Recently at my company we upgraded our Zeiss sofware to Calypso 5.0. We have had alot of issues with calibration since then. Mainly that we can no longer export the calibration data from Calypso and import it into the DME interface. I tried to use the CNC probe qualification but it wants to qualify all probe angles. for this to work you would need to index the master sphere nearly every time the CMM switches angles. We have 90+ angles for just one probe. I know it sounds extreme but they are all necessary. We are losing a lot of time qualifying all of them individually. Does any one know of a way to selectively qualify probe angle or configure the RC list to select which angles you wish to calibate. I hope my explanation was sufficient.
I'm having a little trouble understanding, let me see if I understand:
You have multiple probe assemblies (with multiple stylii each) and you want to qualify them. Some of the individual assemblies need the master sphere rotated to different orientations to get enough coverage for accurate qualification.
I do not know of an easy solution to your problem, since the automated 'Qualify Probe Assembly' feature generally checks each stylii on the assembly, which for you would require rotating and locating the sphere with the master probe.
One possible solution:
Purchase/Make a multi-sphere master probe fixture that would check anything. Q-Mark sells a two sphere fixture as an off the shelf item. I have something similar and it makes things simple.
Complex solution:
Create multiple stylus holders for each rotation and create multiple probe assemblies for each rotation.
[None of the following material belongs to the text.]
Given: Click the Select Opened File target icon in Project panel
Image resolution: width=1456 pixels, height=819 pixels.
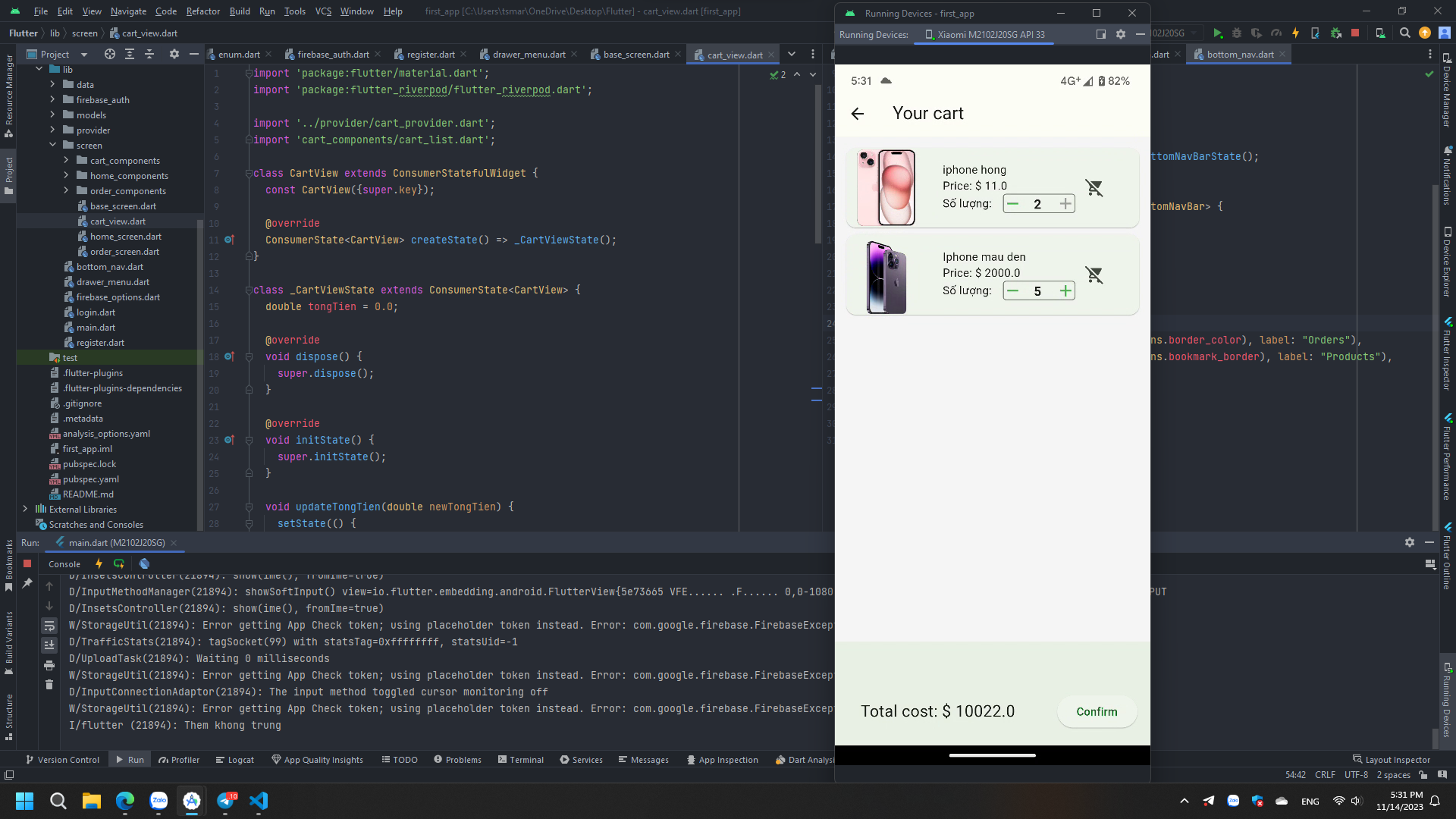Looking at the screenshot, I should 110,54.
If you have three master sphere rotations you can have the each physical holder have 4 different holders in the automatic probe changing menu, then you can create new probe assemblies that only contain the stylii that use that rotation. Then you just create a probe qualification program that grabs these new probe assemblies and holders by rotation. Then you can just create a qualification program for the first rotation probes, run it, rotate the sphere and locate it, then run the next program.
Also, try calling Zeiss phone support, there's likely an easy answer.